Could you output every record below exactly as it appears?

(Dataset entries)
= = = = = = =

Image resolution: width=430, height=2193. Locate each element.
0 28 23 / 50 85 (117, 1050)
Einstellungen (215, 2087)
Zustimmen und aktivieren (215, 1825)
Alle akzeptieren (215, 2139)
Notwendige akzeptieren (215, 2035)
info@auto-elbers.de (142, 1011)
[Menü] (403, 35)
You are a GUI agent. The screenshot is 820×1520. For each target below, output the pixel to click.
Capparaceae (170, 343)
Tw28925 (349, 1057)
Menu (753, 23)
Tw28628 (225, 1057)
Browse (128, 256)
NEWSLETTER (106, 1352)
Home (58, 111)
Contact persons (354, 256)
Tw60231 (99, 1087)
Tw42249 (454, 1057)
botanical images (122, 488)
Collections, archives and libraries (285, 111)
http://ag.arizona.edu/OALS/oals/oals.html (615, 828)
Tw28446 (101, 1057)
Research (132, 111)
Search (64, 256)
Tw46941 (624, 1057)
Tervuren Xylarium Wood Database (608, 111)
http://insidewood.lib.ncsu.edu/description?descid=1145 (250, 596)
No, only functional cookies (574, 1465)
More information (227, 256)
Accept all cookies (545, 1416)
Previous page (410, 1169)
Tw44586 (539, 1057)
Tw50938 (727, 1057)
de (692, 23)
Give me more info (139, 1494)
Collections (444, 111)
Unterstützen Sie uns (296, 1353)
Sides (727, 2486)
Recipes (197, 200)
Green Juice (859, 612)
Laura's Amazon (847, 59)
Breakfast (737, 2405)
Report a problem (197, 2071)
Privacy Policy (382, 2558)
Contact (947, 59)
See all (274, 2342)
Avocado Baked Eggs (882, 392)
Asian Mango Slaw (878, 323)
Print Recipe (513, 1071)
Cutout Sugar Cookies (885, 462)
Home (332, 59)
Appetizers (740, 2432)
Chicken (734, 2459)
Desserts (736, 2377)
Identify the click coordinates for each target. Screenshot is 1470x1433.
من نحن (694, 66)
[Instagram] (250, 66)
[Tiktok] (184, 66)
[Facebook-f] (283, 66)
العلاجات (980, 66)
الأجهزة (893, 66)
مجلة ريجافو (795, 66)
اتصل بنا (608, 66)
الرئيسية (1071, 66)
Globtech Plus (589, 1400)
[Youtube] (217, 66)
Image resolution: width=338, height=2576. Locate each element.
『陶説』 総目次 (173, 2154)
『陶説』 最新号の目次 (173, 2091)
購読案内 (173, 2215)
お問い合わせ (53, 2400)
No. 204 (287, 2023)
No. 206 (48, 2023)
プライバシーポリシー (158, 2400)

= = = = = = =

YOUR SOLUTION:
Image resolution: width=430, height=2193. Locate each element.
0 28 23 / 50 85 (117, 1050)
Einstellungen (215, 2087)
Zustimmen und aktivieren (215, 1825)
Alle akzeptieren (215, 2139)
Notwendige akzeptieren (215, 2035)
info@auto-elbers.de (142, 1011)
[Menü] (403, 35)
You are a GUI agent. The screenshot is 820×1520. For each target below, output the pixel to click.
Capparaceae (170, 343)
Tw28925 (349, 1057)
Menu (753, 23)
Tw28628 (225, 1057)
Browse (128, 256)
NEWSLETTER (106, 1352)
Home (58, 111)
Contact persons (354, 256)
Tw60231 (99, 1087)
Tw42249 (454, 1057)
botanical images (122, 488)
Collections, archives and libraries (285, 111)
http://ag.arizona.edu/OALS/oals/oals.html (615, 828)
Tw28446 (101, 1057)
Research (132, 111)
Search (64, 256)
Tw46941 (624, 1057)
Tervuren Xylarium Wood Database (608, 111)
http://insidewood.lib.ncsu.edu/description?descid=1145 (250, 596)
No, only functional cookies (574, 1465)
More information (227, 256)
Accept all cookies (545, 1416)
Previous page (410, 1169)
Tw44586 (539, 1057)
Tw50938 (727, 1057)
de (692, 23)
Give me more info (139, 1494)
Collections (444, 111)
Unterstützen Sie uns (296, 1353)
Sides (727, 2486)
Recipes (197, 200)
Green Juice (859, 612)
Laura's Amazon (847, 59)
Breakfast (737, 2405)
Report a problem (197, 2071)
Privacy Policy (382, 2558)
Contact (947, 59)
See all (274, 2342)
Avocado Baked Eggs (882, 392)
Asian Mango Slaw (878, 323)
Print Recipe (513, 1071)
Cutout Sugar Cookies (885, 462)
Home (332, 59)
Appetizers (740, 2432)
Chicken (734, 2459)
Desserts (736, 2377)
Identify the click coordinates for each target. Screenshot is 1470x1433.
من نحن (694, 66)
[Instagram] (250, 66)
[Tiktok] (184, 66)
[Facebook-f] (283, 66)
العلاجات (980, 66)
الأجهزة (893, 66)
مجلة ريجافو (795, 66)
اتصل بنا (608, 66)
الرئيسية (1071, 66)
Globtech Plus (589, 1400)
[Youtube] (217, 66)
Image resolution: width=338, height=2576. Locate each element.
『陶説』 総目次 (173, 2154)
『陶説』 最新号の目次 (173, 2091)
購読案内 (173, 2215)
お問い合わせ (53, 2400)
No. 204 (287, 2023)
No. 206 (48, 2023)
プライバシーポリシー (158, 2400)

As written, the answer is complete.